County could spend $1.5 million to expand free health clinic, internship program to Oxnard
The Ventura County Board of Supervisors has pushed forward a proposal to spend $1.5 million to help a Thousand Oaks free clinic that includes medical career training for high school students expand to Oxnard.
The long-running Westminster Free Clinic receives 8,000 visits a year from uninsured patients, most of them immigrants with low-paying jobs, in its once-a-week program at United Methodist Church of Thousand Oaks.
Driven by volunteers, the clinic utilizes high school students as medical assistants in an almost 20-year-old internship program called Healthcare Pathways that has helped lead graduates to careers as doctors and health care workers.
Supervisors moved the project ahead May 21 but have not given final approval. They voted 5-0 to ask staff to come back with a report on the feasibility and logistics of providing three years of startup funding to expand the program by starting a Pathways program and free clinic in Oxnard.
Program would open by end of the year
“It was a pretty substantial commitment for the board to go forward,” said Supervisor Steve Bennett, who brought the proposal forward with Supervisor John Zaragoza. “It’s a tremendously successful program in east county that has trained hundreds of young people to go on to medical careers, almost all of them low-income kids.”

# Work instructions
Copy out the entire article about expanding the free clinic to Oxnard, word for word.

# Data excerpts
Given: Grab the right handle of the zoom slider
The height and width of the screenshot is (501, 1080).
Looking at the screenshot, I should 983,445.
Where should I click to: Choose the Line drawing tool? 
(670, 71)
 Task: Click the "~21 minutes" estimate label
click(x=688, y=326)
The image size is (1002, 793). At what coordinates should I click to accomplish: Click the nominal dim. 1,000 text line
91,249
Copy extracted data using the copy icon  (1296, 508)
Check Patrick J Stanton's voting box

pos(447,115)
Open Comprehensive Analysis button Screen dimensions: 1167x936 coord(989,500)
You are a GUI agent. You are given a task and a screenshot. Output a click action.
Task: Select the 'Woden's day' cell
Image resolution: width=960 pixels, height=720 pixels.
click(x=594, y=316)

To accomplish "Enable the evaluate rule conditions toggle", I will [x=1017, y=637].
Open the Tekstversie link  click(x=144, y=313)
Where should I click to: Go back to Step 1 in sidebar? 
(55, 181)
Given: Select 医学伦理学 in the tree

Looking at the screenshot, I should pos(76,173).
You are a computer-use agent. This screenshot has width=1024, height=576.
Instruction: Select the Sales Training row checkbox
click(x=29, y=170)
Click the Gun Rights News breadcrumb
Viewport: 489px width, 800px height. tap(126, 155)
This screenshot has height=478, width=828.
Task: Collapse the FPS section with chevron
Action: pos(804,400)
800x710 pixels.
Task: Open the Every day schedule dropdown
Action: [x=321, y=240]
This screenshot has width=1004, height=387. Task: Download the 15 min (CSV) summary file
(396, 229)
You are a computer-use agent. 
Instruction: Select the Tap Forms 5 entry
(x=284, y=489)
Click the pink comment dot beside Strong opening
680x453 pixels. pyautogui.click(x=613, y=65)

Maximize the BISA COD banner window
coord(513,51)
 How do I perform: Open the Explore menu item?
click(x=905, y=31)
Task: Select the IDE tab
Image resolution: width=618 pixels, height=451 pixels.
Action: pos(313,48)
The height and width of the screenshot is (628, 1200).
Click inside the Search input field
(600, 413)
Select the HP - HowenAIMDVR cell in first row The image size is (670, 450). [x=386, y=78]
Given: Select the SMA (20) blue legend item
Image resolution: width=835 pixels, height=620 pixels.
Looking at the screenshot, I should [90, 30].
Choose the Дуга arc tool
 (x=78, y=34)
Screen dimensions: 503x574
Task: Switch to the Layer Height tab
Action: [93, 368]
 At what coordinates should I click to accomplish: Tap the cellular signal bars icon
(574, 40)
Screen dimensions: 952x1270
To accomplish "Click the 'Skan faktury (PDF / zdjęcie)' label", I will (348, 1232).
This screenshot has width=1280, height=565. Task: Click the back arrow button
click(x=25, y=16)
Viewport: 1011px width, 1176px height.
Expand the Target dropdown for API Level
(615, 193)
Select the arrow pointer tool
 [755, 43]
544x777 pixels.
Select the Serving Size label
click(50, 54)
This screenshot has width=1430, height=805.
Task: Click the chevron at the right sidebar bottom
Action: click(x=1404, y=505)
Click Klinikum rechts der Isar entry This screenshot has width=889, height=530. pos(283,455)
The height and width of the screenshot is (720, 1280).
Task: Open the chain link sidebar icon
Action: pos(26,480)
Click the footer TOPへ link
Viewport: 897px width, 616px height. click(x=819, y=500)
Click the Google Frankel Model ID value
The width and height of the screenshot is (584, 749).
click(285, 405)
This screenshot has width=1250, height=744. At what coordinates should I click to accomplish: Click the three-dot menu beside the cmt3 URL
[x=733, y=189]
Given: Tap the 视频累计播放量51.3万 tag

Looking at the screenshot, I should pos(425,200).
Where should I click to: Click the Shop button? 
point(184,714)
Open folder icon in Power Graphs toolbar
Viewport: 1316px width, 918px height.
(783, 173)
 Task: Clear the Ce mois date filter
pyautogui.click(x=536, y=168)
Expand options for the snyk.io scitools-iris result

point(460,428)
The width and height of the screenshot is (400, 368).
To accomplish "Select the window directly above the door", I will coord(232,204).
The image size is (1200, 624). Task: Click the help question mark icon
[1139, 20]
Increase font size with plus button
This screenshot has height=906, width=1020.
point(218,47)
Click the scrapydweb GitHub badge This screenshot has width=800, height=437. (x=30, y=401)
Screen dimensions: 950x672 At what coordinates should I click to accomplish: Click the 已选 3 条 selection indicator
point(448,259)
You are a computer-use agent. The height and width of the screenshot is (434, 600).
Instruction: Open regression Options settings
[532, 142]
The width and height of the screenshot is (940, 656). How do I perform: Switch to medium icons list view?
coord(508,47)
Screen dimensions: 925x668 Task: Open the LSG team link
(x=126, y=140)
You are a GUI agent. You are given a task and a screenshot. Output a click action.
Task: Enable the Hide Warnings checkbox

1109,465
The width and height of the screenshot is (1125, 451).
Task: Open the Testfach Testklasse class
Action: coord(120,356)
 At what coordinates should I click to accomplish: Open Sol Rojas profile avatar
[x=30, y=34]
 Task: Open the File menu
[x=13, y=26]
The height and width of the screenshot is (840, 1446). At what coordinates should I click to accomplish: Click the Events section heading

# Exercise answer
County could spend $1.5 million to expand free health clinic, internship program to Oxnard
The Ventura County Board of Supervisors has pushed forward a proposal to spend $1.5 million to help a Thousand Oaks free clinic that includes medical career training for high school students expand to Oxnard.
The long-running Westminster Free Clinic receives 8,000 visits a year from uninsured patients, most of them immigrants with low-paying jobs, in its once-a-week program at United Methodist Church of Thousand Oaks.
Driven by volunteers, the clinic utilizes high school students as medical assistants in an almost 20-year-old internship program called Healthcare Pathways that has helped lead graduates to careers as doctors and health care workers.
Supervisors moved the project ahead May 21 but have not given final approval. They voted 5-0 to ask staff to come back with a report on the feasibility and logistics of providing three years of startup funding to expand the program by starting a Pathways program and free clinic in Oxnard.
Program would open by end of the year
“It was a pretty substantial commitment for the board to go forward,” said Supervisor Steve Bennett, who brought the proposal forward with Supervisor John Zaragoza. “It’s a tremendously successful program in east county that has trained hundreds of young people to go on to medical careers, almost all of them low-income kids.”